* [What you have to do]: Please repeat, exactly and without pictures, the lines of the entries below that run from the one containing "The image size" through the one containing "You are a computer-use agent. 1100x603".

Start of Data section

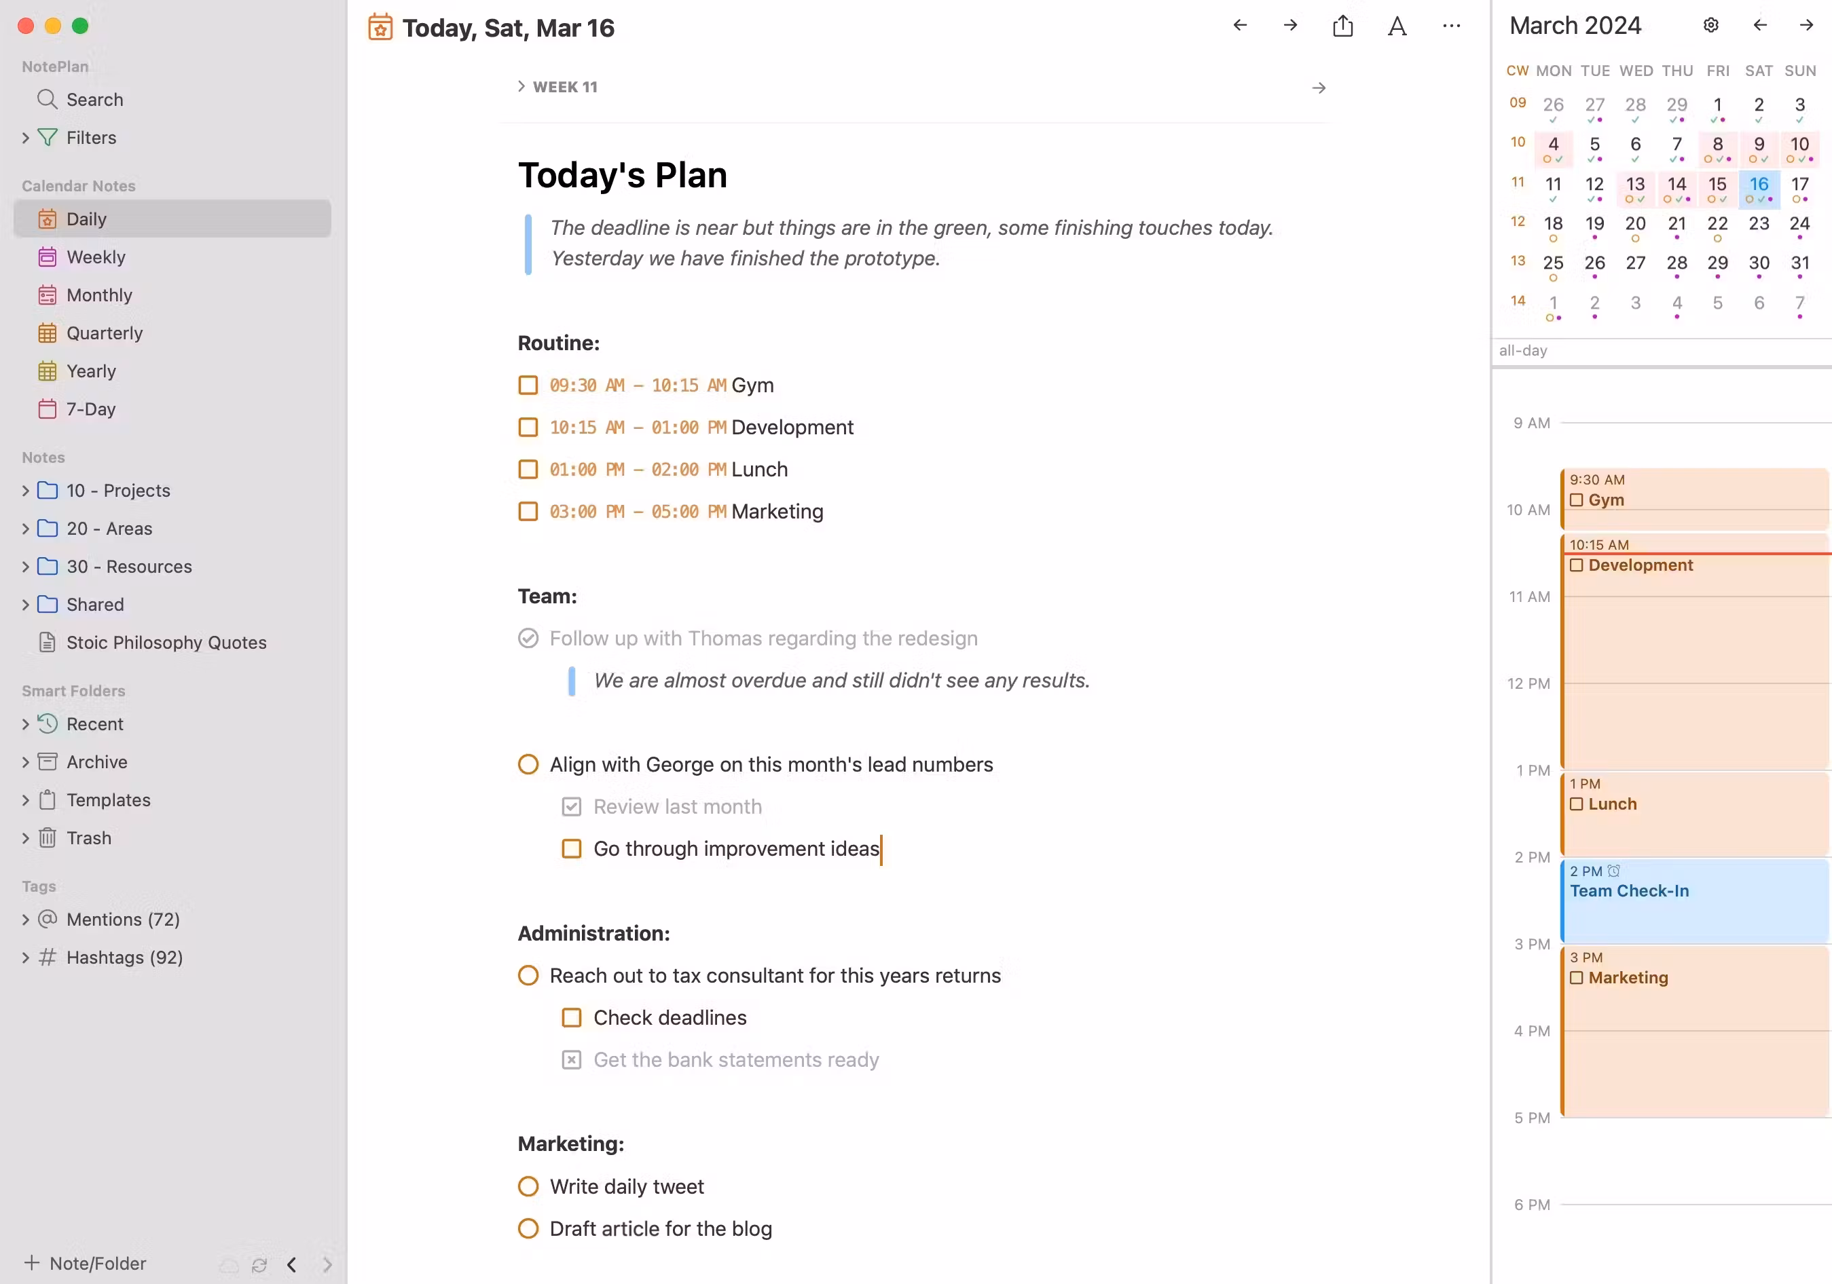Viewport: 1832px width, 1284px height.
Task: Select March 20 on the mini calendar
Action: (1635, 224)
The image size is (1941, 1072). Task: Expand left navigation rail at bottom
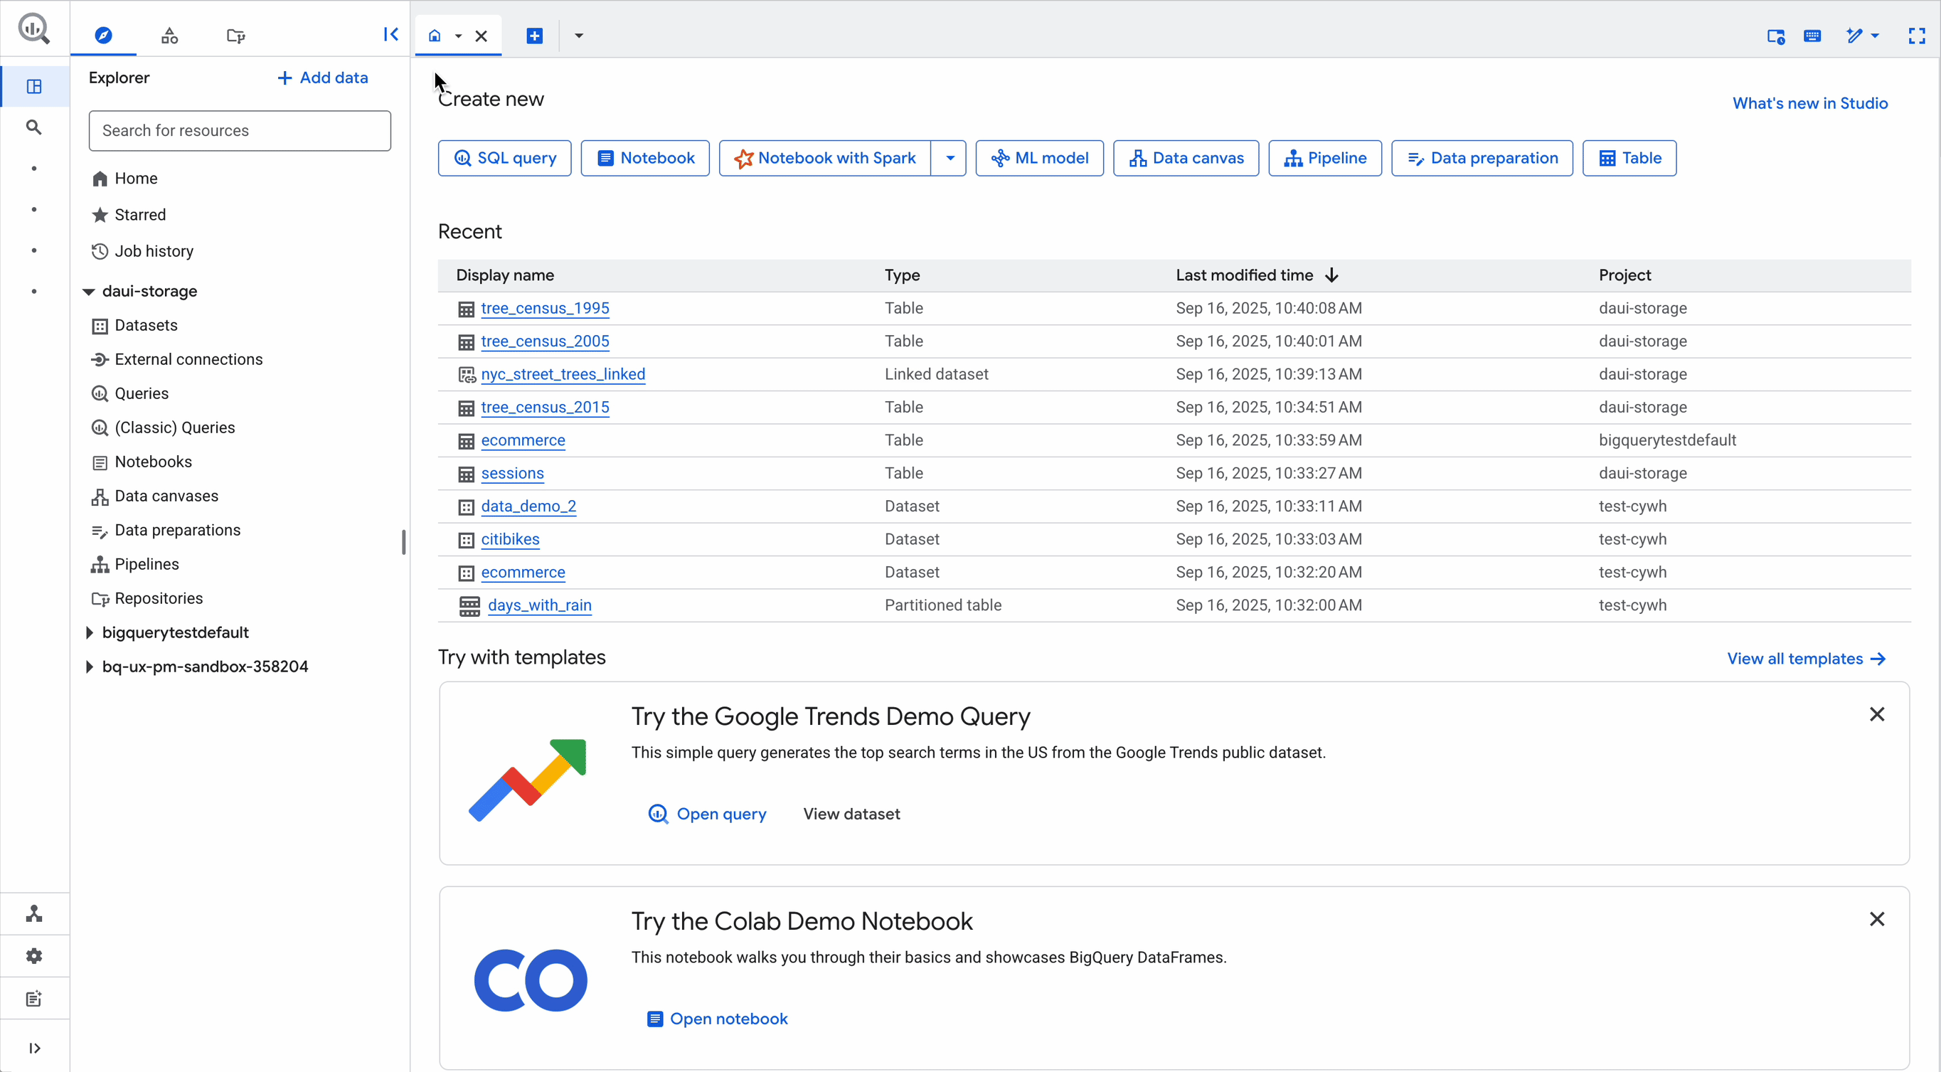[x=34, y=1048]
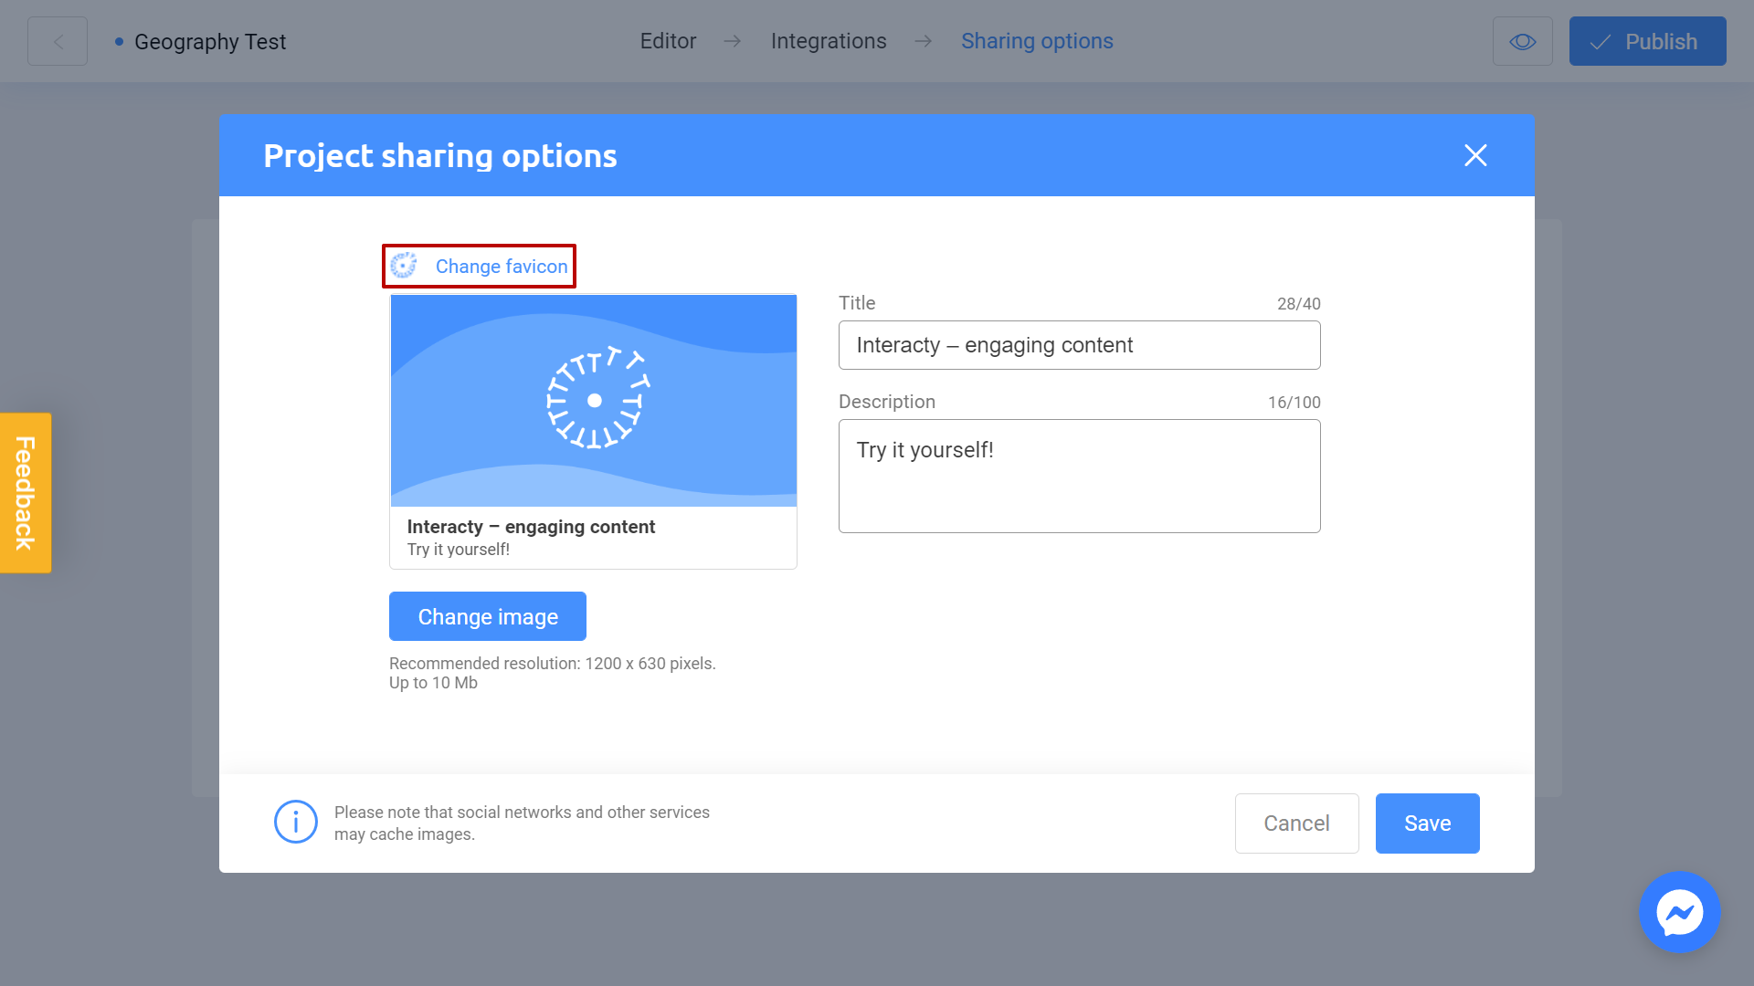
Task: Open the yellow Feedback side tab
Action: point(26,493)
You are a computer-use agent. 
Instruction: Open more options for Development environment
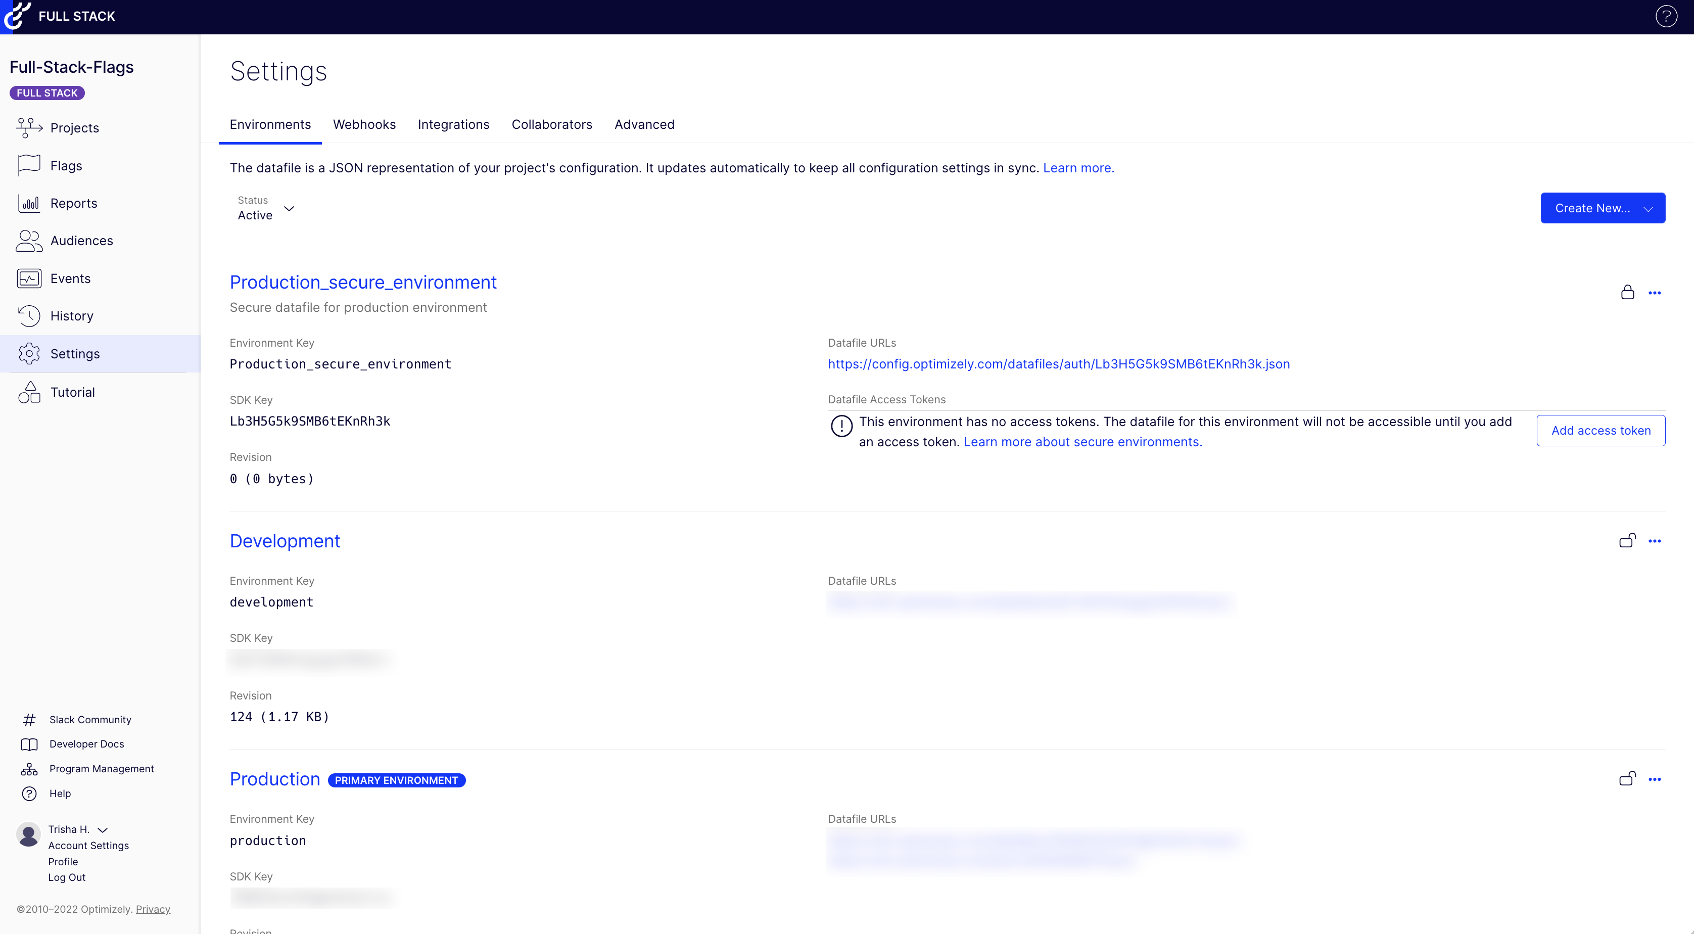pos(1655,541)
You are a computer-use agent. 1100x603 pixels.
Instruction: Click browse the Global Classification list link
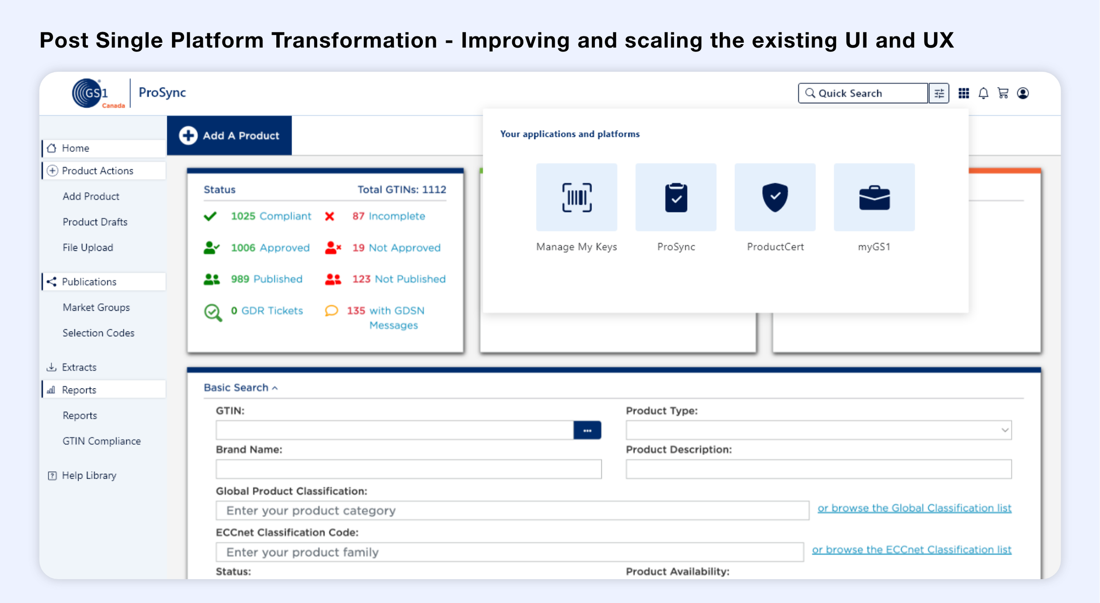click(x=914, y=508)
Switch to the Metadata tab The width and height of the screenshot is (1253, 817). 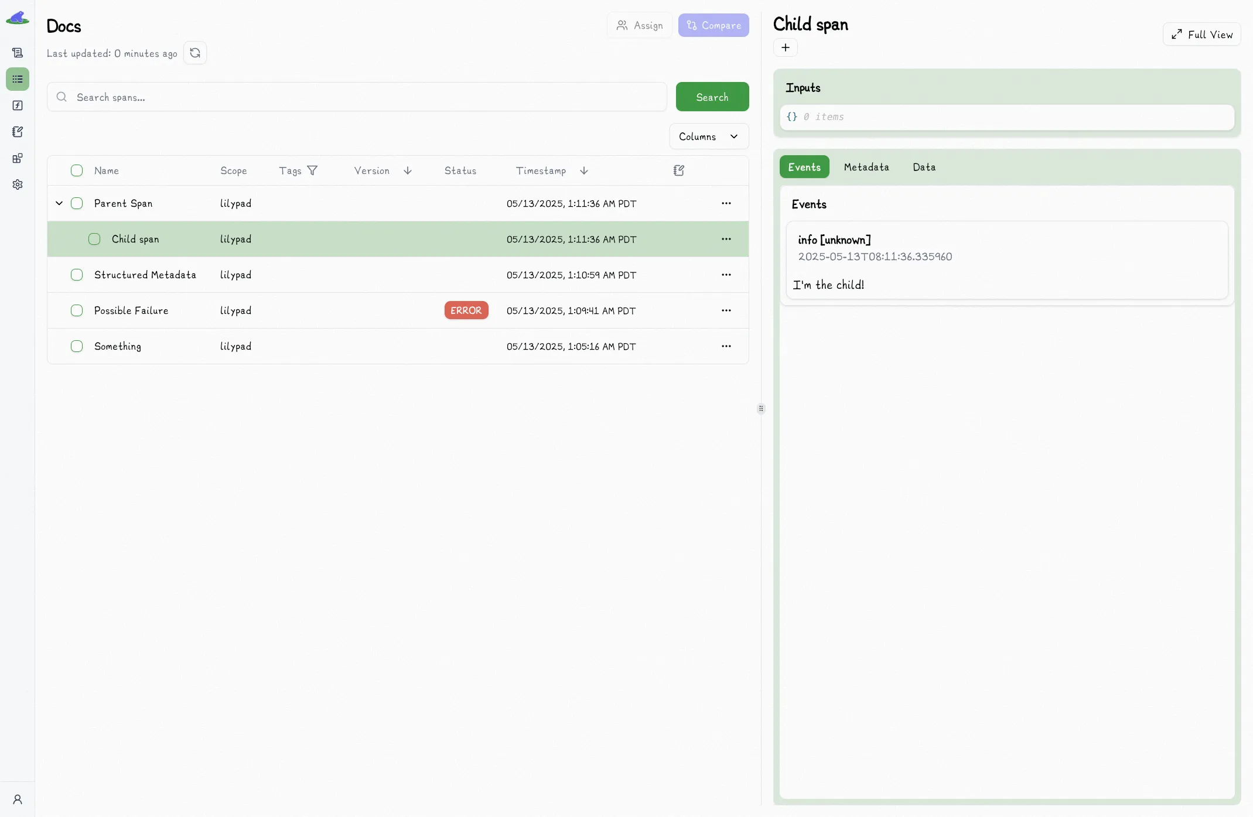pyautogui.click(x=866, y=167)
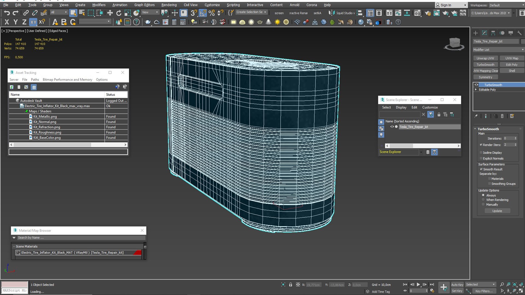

End of Data section

* [Answer section]:
The image size is (1941, 1072). Task: Expand left navigation rail at bottom
[x=34, y=1048]
Task: Open the yellow Feedback side tab
Action: point(26,493)
You are a computer-use agent. 
Instruction: Open more options for Development environment
pos(1655,541)
You are a computer-use agent. 1100x603 pixels.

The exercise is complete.